- Exercise directions -
Reformat the rows from the line with "This screenshot has width=616, height=344." up to and including the line with "I will point(686,155)." as a numbered list, leaving out blank lines.

═══ Input records ═══

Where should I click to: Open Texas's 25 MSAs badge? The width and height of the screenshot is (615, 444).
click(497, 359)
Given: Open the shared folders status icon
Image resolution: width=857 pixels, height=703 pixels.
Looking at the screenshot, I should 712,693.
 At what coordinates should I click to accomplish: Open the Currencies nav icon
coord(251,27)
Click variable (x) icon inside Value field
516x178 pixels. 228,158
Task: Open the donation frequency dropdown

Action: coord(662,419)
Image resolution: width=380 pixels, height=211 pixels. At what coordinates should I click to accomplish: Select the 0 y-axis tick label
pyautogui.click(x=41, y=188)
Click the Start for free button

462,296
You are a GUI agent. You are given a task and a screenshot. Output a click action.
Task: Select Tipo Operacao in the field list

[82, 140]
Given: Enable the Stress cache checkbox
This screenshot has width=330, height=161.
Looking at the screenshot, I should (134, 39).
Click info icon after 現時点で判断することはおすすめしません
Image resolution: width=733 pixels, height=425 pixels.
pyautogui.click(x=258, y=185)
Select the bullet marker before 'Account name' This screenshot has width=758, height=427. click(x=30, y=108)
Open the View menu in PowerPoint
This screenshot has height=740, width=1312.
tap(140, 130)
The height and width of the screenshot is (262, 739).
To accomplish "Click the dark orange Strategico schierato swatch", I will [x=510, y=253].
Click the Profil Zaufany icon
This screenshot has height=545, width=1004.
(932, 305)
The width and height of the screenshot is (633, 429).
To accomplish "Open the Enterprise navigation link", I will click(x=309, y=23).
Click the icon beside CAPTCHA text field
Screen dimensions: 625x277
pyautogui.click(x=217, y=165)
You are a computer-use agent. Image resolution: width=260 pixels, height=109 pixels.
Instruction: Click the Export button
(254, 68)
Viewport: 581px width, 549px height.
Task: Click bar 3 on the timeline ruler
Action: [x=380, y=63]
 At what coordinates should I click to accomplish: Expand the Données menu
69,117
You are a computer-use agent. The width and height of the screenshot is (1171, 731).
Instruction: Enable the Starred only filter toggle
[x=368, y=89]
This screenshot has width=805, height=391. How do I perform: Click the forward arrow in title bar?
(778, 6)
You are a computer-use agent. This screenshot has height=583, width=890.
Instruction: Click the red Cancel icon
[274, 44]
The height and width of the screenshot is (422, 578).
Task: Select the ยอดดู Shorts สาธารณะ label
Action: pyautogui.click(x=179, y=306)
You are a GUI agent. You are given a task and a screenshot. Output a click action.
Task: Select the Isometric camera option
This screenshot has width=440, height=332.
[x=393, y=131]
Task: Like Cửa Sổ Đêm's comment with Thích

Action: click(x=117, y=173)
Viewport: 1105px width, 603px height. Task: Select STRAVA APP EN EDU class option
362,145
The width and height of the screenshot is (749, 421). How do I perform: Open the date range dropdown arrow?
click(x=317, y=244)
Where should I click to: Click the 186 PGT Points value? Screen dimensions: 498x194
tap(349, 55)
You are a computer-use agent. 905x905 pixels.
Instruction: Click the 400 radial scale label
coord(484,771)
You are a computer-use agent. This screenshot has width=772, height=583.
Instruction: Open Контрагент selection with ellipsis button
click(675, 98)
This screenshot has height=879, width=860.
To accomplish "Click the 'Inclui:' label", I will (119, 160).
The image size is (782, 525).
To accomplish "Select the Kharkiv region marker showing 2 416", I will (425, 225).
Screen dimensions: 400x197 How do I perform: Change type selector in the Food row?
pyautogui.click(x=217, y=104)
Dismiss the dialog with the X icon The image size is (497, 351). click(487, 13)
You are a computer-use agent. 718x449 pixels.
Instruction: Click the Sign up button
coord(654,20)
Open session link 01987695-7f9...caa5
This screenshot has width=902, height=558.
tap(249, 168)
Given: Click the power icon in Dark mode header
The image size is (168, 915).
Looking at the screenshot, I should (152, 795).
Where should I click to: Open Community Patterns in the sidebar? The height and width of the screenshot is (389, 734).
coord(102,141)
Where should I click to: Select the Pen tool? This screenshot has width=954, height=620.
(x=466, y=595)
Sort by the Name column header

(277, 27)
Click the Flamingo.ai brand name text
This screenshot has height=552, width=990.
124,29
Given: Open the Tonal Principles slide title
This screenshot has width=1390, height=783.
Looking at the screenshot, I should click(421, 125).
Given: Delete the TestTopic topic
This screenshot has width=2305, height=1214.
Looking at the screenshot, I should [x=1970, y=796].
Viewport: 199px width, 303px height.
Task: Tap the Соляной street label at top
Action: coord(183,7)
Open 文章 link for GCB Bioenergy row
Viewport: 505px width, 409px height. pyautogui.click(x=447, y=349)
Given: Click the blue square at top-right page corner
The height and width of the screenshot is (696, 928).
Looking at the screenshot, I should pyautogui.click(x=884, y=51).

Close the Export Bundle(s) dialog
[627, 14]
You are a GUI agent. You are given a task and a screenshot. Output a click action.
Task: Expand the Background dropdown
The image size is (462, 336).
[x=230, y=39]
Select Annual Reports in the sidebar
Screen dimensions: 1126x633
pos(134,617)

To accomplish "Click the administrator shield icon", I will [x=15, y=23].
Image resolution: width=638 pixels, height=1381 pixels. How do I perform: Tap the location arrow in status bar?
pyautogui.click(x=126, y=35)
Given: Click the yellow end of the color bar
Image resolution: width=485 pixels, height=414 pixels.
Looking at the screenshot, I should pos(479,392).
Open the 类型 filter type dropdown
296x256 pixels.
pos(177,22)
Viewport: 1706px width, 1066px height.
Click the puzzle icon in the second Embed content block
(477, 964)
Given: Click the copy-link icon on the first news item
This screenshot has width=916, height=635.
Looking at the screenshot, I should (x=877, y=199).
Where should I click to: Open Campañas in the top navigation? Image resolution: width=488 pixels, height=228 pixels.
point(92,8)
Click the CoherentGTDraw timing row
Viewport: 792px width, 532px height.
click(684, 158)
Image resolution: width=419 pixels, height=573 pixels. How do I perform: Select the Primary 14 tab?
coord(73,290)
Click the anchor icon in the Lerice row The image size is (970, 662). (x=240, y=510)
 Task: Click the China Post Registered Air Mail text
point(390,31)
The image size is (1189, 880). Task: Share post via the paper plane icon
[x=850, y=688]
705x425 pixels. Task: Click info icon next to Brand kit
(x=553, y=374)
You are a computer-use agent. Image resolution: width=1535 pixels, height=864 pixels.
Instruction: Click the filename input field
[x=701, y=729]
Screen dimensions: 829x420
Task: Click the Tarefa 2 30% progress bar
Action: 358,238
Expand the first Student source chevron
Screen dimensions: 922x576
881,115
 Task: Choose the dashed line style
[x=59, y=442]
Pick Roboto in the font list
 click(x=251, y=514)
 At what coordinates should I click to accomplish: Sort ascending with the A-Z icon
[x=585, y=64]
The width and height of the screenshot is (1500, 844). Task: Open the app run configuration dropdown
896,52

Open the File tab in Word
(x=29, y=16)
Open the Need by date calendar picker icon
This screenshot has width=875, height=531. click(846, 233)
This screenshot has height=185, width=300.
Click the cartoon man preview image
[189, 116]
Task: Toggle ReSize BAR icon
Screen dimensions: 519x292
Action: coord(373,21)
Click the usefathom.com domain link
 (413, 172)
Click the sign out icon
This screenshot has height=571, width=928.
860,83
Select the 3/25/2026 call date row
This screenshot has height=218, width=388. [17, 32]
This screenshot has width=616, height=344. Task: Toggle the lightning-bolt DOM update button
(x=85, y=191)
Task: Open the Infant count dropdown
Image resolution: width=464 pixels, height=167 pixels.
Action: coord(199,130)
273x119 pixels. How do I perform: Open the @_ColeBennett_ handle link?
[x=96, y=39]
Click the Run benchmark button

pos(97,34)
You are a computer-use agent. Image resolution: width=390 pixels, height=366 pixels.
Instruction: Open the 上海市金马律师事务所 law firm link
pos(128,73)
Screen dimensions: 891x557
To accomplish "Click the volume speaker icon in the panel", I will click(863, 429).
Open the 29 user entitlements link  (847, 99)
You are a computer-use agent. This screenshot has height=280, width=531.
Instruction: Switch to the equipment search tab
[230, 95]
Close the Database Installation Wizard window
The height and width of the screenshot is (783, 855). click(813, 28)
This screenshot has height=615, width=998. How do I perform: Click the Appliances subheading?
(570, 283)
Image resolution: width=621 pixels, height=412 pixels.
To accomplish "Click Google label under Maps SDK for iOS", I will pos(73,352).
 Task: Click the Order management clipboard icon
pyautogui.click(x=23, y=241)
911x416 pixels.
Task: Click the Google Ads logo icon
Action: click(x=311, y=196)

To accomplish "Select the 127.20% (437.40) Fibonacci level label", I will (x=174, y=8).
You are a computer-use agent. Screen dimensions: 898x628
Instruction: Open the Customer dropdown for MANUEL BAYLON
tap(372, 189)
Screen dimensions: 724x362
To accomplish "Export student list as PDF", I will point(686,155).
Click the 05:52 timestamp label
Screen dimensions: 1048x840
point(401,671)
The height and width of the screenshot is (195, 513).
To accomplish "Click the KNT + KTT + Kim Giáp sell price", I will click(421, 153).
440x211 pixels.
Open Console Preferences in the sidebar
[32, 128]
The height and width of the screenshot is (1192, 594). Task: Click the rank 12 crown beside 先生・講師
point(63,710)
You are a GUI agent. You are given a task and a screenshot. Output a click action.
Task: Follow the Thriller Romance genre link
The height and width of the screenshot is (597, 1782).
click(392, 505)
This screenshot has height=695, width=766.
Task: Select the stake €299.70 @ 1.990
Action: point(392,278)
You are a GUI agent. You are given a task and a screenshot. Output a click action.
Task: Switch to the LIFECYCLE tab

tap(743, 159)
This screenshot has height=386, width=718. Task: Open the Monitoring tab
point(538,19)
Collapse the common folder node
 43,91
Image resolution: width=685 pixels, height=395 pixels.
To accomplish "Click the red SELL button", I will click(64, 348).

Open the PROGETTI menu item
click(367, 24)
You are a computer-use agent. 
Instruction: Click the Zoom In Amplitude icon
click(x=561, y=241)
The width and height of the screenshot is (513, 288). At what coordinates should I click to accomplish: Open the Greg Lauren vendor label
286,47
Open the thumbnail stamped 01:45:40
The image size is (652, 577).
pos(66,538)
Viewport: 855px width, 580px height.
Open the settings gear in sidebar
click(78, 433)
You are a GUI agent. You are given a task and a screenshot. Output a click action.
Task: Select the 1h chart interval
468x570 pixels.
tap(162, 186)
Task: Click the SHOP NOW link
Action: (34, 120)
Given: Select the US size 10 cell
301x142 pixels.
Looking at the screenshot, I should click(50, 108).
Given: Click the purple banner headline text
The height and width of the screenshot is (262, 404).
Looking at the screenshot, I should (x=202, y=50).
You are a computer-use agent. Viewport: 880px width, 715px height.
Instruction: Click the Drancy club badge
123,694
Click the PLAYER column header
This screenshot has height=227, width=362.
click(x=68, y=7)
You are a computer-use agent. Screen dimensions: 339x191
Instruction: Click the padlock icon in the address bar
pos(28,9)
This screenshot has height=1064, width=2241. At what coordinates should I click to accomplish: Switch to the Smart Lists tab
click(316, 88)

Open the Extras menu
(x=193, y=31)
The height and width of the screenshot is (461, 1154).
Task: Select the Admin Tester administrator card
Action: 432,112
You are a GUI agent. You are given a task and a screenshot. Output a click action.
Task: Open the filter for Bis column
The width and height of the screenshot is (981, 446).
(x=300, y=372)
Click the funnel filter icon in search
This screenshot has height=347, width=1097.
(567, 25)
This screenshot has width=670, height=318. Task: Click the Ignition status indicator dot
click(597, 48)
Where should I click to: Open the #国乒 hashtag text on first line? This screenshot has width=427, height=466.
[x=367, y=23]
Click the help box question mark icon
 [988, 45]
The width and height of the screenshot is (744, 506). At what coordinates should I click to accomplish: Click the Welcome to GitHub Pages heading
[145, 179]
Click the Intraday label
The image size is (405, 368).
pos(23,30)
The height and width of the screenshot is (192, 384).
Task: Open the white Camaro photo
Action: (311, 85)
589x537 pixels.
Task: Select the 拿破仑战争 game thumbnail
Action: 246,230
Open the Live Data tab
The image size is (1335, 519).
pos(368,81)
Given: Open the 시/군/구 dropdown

═══

- Reply to the task -
1. This screenshot has width=616, height=344. Task: Toggle the lightning-bolt DOM update button
2. (x=85, y=191)
3. Task: Open the Infant count dropdown
4. Image resolution: width=464 pixels, height=167 pixels.
5. Action: coord(199,130)
6. 273x119 pixels. How do I perform: Open the @_ColeBennett_ handle link?
7. [x=96, y=39]
8. Click the Run benchmark button
9. pos(97,34)
10. You are a computer-use agent. Image resolution: width=390 pixels, height=366 pixels.
11. Instruction: Open the 上海市金马律师事务所 law firm link
12. pos(128,73)
13. Screen dimensions: 891x557
14. To accomplish "Click the volume speaker icon in the panel", I will click(863, 429).
15. Open the 29 user entitlements link  (847, 99)
16. You are a computer-use agent. This screenshot has height=280, width=531.
17. Instruction: Switch to the equipment search tab
18. [230, 95]
19. Close the Database Installation Wizard window
20. The height and width of the screenshot is (783, 855). click(813, 28)
21. This screenshot has height=615, width=998. How do I perform: Click the Appliances subheading?
22. (570, 283)
23. Image resolution: width=621 pixels, height=412 pixels.
24. To accomplish "Click Google label under Maps SDK for iOS", I will pos(73,352).
25.  Task: Click the Order management clipboard icon
26. pyautogui.click(x=23, y=241)
27. 911x416 pixels.
28. Task: Click the Google Ads logo icon
29. Action: click(x=311, y=196)
30. To accomplish "Select the 127.20% (437.40) Fibonacci level label", I will (x=174, y=8).
31. You are a computer-use agent. Screen dimensions: 898x628
32. Instruction: Open the Customer dropdown for MANUEL BAYLON
33. tap(372, 189)
34. Screen dimensions: 724x362
35. To accomplish "Export student list as PDF", I will point(686,155).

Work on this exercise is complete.